Poison breadCarbs, the New Deadly “C” Word?

Researching the connection between carbohydrate consumption and disease prevalence over the past 10 years has me increasingly wary of carbohydrates—even the so called “good carbs”!

Let me explain. When I first began writing on the subject of nutrition and blood sugar regulation I found it odd that the diabetic population was instructed by the American Diabetic Association® to eat upwards of 45-60 grams of carbohydrates per meal (a single carb serving is 15 grams). Afterwards, the person with diabetes must attempt to accurate calculate how many carbs they consumed and inject themselves with enough insulin to counteract the inevitable blood sugar spike which would ensue. Those yet to require insulin must counter their blood sugar highs with often increasing dosages of the medication Metformin® or the like.

Why not simply cut back on the volume of carbs and use less insulin, I wondered?

As humans, we do not need carbohydrates to fuel our bodies. We can actually survive quite well on just fats and proteins. Surprisingly, neither fats nor proteins raise our blood sugar with any significance. For the type 1 or 2 diabetic, who overtime becomes insulin resistant and needs to use larger quantities of insulin to regulate their blood sugar, it only seems reasonable to cut back the recommended daily allowance of carbohydrates by 50%.
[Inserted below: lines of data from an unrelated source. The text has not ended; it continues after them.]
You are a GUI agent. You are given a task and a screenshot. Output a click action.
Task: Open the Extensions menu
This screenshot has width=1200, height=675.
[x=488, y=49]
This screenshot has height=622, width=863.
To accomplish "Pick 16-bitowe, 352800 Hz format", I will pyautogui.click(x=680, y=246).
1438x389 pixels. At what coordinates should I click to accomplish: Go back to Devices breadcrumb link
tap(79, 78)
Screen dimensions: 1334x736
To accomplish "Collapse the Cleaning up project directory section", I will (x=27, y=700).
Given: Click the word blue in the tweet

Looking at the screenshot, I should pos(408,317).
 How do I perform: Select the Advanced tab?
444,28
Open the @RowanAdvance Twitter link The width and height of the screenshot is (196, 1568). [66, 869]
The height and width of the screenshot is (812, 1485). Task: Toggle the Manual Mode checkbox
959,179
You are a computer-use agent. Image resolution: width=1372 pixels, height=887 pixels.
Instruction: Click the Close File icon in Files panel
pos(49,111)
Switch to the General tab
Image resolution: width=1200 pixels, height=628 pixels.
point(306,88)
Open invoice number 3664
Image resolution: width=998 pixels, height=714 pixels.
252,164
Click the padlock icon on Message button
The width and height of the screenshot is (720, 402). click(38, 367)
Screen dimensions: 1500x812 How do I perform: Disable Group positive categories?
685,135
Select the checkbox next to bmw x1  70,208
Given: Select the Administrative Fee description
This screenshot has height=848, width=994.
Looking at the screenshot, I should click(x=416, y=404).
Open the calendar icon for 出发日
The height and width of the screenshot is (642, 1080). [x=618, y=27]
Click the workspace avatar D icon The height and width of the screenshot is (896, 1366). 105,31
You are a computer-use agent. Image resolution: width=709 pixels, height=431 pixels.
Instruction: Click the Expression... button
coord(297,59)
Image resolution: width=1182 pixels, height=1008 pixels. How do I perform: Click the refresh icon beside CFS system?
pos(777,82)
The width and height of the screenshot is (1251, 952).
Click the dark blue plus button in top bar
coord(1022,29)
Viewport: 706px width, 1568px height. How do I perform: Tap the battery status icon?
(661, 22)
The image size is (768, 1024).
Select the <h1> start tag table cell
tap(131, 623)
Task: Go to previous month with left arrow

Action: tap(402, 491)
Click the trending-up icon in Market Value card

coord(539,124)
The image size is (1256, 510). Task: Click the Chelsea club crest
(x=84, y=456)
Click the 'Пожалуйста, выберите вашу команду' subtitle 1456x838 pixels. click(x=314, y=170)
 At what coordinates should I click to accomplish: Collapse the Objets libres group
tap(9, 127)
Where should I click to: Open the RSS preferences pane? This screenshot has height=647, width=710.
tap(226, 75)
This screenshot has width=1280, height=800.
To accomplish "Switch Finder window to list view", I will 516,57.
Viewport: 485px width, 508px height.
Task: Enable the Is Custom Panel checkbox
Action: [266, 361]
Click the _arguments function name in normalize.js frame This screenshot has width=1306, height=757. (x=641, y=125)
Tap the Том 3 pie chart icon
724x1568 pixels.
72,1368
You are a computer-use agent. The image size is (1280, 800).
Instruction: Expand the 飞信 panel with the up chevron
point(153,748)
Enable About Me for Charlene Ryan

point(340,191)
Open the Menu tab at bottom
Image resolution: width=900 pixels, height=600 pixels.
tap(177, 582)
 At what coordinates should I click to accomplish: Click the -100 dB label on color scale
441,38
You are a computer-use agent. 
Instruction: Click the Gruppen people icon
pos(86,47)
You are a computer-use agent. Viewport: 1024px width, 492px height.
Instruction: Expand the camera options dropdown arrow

These days I am thinking about the impact of carbs (both simple and complex) on the blood sugar of those in the non-diabetic population, such as myself. If a slice of whole grain bread has been shown to spike one’s blood sugar level higher than a mini-Snickers® bar1, maybe we need to use far more caution when considering ALL carbohydrate consumption—the good (whole grain), the bad (white pasta/bread), and the ugly (cakes, candy and cookies).

So, here’s the question I’m asking myself when it comes to consuming grain and potato carbohydrates: “How low can I go?” Honestly, I will never be a carb-free girl, nor do I believe that’s necessary. However, I’d love to get to the place where I only consume one meal or snack per day which features a grain or potato ingredient.  While I’ve had only a handful of days in which I’ve achieved this lofty goal, I have definitely been making strides towards cutting out carbs here and there and preparing more 100% grain and potato-free meals which are both tasty and 100% satisfying.